Mallee Track Health and Community Services is also a partner in the 12-month pilot program at Ouyen, which was launched on 17 October.
The program is expected to provide an evidence base on which to build plans for development of a mobile service and education program that could be delivered to other remote rural communities.
Mobile Eye Care will deliver free eye care by optometrists from the ACO, who will fly to Mildura and use an RFDS vehicle to travel to Ouyen and surrounding communities.
Ouyen has a population of about 1,000 but no optometrist or optometric service, and 200 residents aged over 65 years have been identified as needing a local service.
Mallee Track Health and Community Services is offering use of its consulting rooms and reception staff for the service, which will operate two days a month.
Optometrists will use existing ACO portable equipment to provide full-scope optometric services including ocular health assessment, refraction and spectacle dispensing, low vision and ocular therapeutics services.
They will examine and treat patients on the first day. The second will consist of a half-day clinic and a half-day community eye health education and promotion event, taking eye care and education to community centres such as kindergartens, schools and aged-care facilities.

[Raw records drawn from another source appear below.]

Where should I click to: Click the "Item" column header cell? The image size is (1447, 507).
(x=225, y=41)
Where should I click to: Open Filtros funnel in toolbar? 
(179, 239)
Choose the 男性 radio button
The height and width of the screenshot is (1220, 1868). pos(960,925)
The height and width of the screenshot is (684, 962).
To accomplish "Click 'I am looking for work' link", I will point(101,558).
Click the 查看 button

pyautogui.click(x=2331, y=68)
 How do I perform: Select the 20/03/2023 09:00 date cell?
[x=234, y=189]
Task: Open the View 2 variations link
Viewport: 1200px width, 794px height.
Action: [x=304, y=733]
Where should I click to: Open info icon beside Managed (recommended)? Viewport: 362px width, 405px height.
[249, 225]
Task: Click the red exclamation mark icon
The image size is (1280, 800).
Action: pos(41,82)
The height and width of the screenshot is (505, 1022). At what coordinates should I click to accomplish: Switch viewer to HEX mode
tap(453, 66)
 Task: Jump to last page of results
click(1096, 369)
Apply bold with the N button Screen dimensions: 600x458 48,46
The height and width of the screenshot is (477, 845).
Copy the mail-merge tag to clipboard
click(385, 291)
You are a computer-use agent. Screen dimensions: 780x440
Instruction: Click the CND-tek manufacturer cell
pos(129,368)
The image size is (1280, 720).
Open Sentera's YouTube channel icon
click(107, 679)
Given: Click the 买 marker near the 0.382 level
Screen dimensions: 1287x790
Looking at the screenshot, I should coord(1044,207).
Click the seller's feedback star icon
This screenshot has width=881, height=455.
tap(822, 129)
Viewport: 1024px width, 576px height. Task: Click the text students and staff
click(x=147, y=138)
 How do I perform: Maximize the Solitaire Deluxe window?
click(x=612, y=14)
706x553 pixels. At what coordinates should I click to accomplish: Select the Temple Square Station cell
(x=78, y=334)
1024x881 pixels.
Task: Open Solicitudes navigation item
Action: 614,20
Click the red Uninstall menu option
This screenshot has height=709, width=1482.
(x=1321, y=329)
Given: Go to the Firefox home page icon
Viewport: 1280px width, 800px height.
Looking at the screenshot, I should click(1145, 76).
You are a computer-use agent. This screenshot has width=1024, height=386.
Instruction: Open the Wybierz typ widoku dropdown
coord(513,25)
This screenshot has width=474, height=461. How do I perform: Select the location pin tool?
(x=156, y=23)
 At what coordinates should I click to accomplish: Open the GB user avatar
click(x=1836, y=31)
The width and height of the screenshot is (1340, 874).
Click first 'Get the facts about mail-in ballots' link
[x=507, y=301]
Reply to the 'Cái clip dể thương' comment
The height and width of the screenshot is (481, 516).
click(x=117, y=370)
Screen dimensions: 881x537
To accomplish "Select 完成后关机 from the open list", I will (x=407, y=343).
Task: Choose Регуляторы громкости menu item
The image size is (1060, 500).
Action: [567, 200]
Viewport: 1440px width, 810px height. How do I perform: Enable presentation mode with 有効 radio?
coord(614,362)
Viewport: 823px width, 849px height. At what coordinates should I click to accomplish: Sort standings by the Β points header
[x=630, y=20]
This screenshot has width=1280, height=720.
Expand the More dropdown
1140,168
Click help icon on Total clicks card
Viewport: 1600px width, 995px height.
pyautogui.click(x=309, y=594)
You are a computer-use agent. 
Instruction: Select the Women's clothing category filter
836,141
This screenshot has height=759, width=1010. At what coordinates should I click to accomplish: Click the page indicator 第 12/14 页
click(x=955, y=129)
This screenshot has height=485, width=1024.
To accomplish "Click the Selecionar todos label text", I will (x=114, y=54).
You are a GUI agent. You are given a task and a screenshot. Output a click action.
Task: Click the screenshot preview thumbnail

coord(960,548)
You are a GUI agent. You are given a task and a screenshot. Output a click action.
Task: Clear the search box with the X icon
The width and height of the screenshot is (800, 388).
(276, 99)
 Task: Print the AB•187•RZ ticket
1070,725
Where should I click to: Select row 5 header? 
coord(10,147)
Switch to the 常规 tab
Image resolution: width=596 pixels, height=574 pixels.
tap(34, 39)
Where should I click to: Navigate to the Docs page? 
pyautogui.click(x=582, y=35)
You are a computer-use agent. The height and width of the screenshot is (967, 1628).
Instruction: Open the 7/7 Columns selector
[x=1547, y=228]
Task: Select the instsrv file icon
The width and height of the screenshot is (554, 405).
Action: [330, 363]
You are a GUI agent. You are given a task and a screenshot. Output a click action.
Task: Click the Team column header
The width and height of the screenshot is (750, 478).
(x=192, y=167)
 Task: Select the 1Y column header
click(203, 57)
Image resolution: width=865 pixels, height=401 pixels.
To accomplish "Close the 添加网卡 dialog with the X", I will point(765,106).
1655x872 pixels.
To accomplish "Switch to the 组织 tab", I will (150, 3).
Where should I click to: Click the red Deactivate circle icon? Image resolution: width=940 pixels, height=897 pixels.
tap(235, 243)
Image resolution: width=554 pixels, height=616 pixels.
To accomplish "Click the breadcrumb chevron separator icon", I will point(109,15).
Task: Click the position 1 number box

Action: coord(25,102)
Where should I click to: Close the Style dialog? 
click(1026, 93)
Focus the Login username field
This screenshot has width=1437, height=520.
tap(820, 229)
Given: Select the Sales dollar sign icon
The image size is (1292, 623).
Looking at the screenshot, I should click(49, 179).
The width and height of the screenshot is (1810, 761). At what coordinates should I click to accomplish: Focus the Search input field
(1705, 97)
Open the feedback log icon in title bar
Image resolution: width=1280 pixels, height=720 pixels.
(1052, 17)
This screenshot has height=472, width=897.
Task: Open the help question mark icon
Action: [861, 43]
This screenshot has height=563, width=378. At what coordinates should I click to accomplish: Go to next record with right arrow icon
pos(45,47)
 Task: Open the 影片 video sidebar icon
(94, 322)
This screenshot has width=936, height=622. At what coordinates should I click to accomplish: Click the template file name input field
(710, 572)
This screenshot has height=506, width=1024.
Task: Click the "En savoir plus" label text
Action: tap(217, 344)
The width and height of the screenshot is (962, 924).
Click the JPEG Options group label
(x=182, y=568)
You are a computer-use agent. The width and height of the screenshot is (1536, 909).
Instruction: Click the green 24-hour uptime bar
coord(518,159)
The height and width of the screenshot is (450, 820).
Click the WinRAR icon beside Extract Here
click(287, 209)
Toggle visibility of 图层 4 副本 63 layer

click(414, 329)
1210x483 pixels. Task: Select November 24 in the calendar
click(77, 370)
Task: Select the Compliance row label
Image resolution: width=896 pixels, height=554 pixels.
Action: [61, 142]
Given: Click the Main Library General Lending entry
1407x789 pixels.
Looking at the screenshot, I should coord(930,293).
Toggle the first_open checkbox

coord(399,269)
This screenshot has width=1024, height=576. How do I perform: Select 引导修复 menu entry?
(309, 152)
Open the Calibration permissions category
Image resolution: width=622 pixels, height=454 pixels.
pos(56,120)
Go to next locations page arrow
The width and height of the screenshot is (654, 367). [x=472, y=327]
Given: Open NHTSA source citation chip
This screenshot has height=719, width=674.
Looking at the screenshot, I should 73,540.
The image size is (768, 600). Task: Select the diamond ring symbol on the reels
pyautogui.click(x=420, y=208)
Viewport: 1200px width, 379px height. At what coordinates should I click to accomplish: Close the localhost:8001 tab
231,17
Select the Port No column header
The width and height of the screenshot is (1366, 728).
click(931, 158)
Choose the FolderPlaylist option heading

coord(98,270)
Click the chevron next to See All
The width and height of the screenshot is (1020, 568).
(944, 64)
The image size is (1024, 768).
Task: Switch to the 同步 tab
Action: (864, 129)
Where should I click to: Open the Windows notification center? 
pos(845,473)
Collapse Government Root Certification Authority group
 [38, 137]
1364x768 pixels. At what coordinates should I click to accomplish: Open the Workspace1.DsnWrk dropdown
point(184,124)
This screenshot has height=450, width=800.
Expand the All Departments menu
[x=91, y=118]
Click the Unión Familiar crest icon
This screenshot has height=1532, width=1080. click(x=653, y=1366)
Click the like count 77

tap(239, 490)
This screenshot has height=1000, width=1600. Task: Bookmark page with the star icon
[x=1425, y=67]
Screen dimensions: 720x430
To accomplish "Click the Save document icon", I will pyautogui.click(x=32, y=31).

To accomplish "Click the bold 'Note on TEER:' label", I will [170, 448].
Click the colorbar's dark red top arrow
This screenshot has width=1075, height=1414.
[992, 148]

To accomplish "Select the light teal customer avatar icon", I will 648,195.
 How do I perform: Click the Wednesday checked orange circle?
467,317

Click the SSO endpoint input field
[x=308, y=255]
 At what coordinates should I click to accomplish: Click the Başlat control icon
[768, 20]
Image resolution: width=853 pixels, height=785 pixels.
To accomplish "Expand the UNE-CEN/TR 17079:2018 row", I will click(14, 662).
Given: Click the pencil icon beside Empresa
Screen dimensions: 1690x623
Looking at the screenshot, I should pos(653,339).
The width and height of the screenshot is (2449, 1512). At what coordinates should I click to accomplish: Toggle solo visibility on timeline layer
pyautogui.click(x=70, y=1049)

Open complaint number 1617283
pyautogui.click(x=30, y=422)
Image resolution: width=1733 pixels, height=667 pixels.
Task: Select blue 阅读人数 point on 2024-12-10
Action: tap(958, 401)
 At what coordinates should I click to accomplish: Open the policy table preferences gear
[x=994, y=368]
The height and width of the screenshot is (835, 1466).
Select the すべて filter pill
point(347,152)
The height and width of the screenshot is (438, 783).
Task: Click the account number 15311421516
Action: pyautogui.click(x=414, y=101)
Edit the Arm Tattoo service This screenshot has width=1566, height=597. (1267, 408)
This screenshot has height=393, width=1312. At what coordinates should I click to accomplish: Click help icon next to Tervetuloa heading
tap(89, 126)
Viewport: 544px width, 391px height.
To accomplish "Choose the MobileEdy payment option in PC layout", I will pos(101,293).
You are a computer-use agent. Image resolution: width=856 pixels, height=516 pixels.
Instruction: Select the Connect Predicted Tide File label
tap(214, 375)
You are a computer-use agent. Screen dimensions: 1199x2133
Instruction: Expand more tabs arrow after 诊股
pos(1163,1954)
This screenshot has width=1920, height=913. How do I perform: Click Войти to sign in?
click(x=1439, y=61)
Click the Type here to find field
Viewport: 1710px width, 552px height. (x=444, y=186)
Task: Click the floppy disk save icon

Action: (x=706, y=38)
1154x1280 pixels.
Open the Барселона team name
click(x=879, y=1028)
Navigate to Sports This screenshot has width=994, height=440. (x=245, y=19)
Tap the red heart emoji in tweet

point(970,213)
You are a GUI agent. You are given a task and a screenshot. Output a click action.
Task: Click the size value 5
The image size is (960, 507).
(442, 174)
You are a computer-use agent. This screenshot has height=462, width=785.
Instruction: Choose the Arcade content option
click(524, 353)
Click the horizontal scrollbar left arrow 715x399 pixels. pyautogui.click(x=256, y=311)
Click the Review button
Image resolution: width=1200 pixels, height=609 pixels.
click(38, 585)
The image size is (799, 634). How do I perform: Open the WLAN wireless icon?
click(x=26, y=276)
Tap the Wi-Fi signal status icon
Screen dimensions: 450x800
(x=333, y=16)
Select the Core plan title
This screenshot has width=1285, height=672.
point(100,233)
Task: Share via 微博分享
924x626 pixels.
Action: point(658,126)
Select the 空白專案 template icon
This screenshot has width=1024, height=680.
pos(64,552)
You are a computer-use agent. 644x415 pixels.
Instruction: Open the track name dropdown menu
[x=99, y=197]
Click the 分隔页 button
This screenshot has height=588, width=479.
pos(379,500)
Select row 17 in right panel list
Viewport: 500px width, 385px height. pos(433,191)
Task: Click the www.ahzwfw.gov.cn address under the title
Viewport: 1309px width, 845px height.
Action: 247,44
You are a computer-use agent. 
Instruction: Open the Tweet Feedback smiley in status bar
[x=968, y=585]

These events will provide opportunities to deliver community eye health training and build closer working relationships with other community health-care providers.
On the first two days, the service was fully booked with 15 patients seen by ACO director of clinic operations Neville Turner and staff optometrist Katrina Koenig.
They also visited Ouyen Preschool, educating children about eye health and the importance of reporting problems with their eyesight, particularly when reading.
(L-R) Maureen O’Keefe, Scott Chapman, Lois Callaghan
and the Mayor of Mildura Rural City Council Glenn Milne
Photo: Royal Flying Doctor Service
RFDS Victoria chief executive, Scott Chapman, said the RFDS was committed to taking health care to areas with limited access to these services.
‘The nearest optometry service for people in and around Ouyen is in Mildura, which can be difficult to access, particularly for elderly people or those with impaired vision,’ he said.
ACO chief executive Maureen O’Keefe said the service would enable detection and management of eye disease, leading to a reduction in vision impairment, and would supply affordable spectacles.
‘The service has had a great start and we are delighted to be able to broaden our primary health care services in the Mallee,’ said Mallee Track Health and Community Services’ director of community services, Lois O’Callaghan.
The program aims to provide improved access to eye care and a matched reduction in visual impairment caused by uncorrected refractive error and treatable eye disease. It also aims to offer easy access to spectacle dispensing at concessionary cost where eligible, and to therapeutic intervention for most common and treatable eye disease.
The optometrists will work with GPs and other health providers to develop a referral network with ophthalmologists for medical and surgical treatment.